Print the data that follows exactly.

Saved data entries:
>>>>

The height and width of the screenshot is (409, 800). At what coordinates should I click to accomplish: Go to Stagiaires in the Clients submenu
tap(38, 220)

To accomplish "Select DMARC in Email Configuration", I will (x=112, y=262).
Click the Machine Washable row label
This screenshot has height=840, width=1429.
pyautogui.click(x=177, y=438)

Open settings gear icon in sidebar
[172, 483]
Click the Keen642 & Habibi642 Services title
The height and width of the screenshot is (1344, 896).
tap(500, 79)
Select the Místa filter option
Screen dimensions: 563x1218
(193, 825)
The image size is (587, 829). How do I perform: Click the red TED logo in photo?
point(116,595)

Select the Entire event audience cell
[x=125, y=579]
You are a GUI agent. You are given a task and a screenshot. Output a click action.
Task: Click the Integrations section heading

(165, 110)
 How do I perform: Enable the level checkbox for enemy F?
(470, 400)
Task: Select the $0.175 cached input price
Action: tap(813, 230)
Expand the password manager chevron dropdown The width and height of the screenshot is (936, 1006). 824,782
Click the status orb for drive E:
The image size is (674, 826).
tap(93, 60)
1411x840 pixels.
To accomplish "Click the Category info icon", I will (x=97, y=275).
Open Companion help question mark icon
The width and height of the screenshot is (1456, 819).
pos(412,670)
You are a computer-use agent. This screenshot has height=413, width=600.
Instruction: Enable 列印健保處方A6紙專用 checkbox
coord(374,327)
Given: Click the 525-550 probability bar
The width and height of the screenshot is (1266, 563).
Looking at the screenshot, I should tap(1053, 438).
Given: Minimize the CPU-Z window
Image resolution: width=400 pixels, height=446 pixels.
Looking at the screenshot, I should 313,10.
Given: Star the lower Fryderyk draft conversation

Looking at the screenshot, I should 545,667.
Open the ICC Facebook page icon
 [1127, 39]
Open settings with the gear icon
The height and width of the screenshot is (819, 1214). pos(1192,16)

<<<<

▶ [ANSWER TO THIS TASK]:
The height and width of the screenshot is (409, 800). At what coordinates should I click to accomplish: Go to Stagiaires in the Clients submenu
tap(38, 220)

To accomplish "Select DMARC in Email Configuration", I will (x=112, y=262).
Click the Machine Washable row label
This screenshot has height=840, width=1429.
pyautogui.click(x=177, y=438)

Open settings gear icon in sidebar
[172, 483]
Click the Keen642 & Habibi642 Services title
The height and width of the screenshot is (1344, 896).
tap(500, 79)
Select the Místa filter option
Screen dimensions: 563x1218
(193, 825)
The image size is (587, 829). How do I perform: Click the red TED logo in photo?
point(116,595)

Select the Entire event audience cell
[x=125, y=579]
You are a GUI agent. You are given a task and a screenshot. Output a click action.
Task: Click the Integrations section heading

(165, 110)
 How do I perform: Enable the level checkbox for enemy F?
(470, 400)
Task: Select the $0.175 cached input price
Action: tap(813, 230)
Expand the password manager chevron dropdown The width and height of the screenshot is (936, 1006). 824,782
Click the status orb for drive E:
The image size is (674, 826).
tap(93, 60)
1411x840 pixels.
To accomplish "Click the Category info icon", I will (x=97, y=275).
Open Companion help question mark icon
The width and height of the screenshot is (1456, 819).
pos(412,670)
You are a computer-use agent. This screenshot has height=413, width=600.
Instruction: Enable 列印健保處方A6紙專用 checkbox
coord(374,327)
Given: Click the 525-550 probability bar
The width and height of the screenshot is (1266, 563).
Looking at the screenshot, I should tap(1053, 438).
Given: Minimize the CPU-Z window
Image resolution: width=400 pixels, height=446 pixels.
Looking at the screenshot, I should 313,10.
Given: Star the lower Fryderyk draft conversation

Looking at the screenshot, I should 545,667.
Open the ICC Facebook page icon
 [1127, 39]
Open settings with the gear icon
The height and width of the screenshot is (819, 1214). pos(1192,16)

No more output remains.